On the other hand, achondroplasia is inherited as a dominant trait, meaning that a child only needs one copy of the affected gene to get this type of dysplasia. So a child born to parents both of who have achondroplasia, has a 25 percent chance of attaining normal height, a 50 percent chance of being born with achongroplasia and a 25 percent chance of inheriting both dwarfism genes, a normally fatal condition that leads to miscarriage.

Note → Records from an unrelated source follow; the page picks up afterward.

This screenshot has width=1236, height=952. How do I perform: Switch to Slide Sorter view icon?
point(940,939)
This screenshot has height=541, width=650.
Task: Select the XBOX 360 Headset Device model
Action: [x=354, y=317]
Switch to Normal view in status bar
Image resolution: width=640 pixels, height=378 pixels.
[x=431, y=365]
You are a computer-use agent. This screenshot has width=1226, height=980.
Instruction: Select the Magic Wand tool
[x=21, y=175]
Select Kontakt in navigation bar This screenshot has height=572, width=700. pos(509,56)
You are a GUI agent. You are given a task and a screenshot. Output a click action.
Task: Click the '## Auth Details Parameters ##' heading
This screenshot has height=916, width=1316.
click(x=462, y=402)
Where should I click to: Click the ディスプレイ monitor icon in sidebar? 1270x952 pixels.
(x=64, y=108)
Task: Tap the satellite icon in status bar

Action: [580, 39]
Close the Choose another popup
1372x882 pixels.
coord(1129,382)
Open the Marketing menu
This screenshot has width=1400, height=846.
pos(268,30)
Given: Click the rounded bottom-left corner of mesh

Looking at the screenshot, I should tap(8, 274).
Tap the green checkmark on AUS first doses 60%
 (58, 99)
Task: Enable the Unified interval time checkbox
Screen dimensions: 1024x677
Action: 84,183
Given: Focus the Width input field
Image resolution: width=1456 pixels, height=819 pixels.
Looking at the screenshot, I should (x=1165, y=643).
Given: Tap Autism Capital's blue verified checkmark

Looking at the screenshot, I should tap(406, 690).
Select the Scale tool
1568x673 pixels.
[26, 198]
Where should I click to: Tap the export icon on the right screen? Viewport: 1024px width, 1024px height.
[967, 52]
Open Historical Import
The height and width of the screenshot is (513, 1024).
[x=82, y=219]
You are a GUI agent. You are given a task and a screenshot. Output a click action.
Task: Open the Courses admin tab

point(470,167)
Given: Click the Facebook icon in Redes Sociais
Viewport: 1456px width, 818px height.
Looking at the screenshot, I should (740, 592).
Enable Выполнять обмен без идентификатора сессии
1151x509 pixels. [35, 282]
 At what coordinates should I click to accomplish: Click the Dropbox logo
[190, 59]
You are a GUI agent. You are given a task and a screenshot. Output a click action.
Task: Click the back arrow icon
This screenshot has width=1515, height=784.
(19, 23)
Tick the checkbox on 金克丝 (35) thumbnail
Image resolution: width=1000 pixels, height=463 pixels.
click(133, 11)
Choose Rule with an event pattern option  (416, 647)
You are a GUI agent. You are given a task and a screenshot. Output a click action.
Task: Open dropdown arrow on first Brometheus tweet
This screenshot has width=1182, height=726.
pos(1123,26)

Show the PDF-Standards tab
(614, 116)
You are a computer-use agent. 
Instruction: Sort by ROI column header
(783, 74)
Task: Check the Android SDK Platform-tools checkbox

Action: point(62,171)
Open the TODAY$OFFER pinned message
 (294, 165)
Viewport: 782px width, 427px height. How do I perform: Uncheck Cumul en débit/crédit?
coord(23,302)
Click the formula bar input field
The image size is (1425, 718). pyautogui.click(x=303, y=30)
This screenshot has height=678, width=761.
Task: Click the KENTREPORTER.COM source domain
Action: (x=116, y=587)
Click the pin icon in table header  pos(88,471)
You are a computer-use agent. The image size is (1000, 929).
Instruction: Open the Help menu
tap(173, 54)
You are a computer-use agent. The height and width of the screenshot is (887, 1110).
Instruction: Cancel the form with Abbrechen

In many cases, parents to achondroplasic children do not have the mutated gene, and the mutation happens spontaneously during conception. Scientists have not found the cause of this mutation which is apparently random and can occur in any pregnancy. In cases where a child with dwarfism is born to average height parents as a result of spontaneous mutation, there is no likelihood of other children suffering the same fate.
What to Do with Dwarfism
After the answer to “do midgets have midget babies?” here are methods to treat dwarfism.
1. Surgical Procedures
Surgical procedures may be used to address some of the problems associated with disproportionate dwarfism, including:
- Stabilize and reshape the spine.
- Correct the direction of growth of affected bones.
- Increase the size of the hollow space within bones of the spine (vertebrae) so as to alleviate pressure against the spinal cord.
- Insert a shunt for the removal of excess fluid from around the brain (hydrocephalus).
2. Hormone Therapy
People with dwarfism caused by growth hormone deficiency can benefit from hormone therapy which involves daily injections with a synthetic growth hormone. This helps to increase the final height. For maximum benefit, hormone therapy is given over many years through teenage to early adulthood, until reaching the maximum possible height, muscle mass, fat and general maturity.
Other deficient hormones may be used to supplement growth hormone. In some instances, hormone therapy may be needed throughout some individuals’ lives. Girls who have Turner syndrome receive estrogen and other related hormones besides growth hormone therapy to support their maturity into complete adults. It may be necessary to provide hormone therapy until menopause. In the case of achondroplasia, growth hormone therapy cannot help to increase height.
3. Lengthening the Limbs
Do midgets have midget babies? Sometimes. If you or someone close to you has dwarfism, you may consider surgery to lengthen the limbs. Some controversy surrounds this type of treatment and the surgery may involve several procedures over a period of time and be accompanied by some risks. It is important to find out as much as possible about the procedure before making a decision. In the case of a child with dwarfism, it may be necessary to wait till the child is old enough to make the decision.
4. Ongoing Healthcare
People with dwarfism usually need ongoing medical care by professionals who have a good understanding of dwarfism. It is worth to note that dwarfism may be accompanied by other. For this reason, medical care is needed to treat conditions that may arise including spinal stenosis, sleep apnea and ear infections. Such care is not limited to children, but adults with dwarfism as well.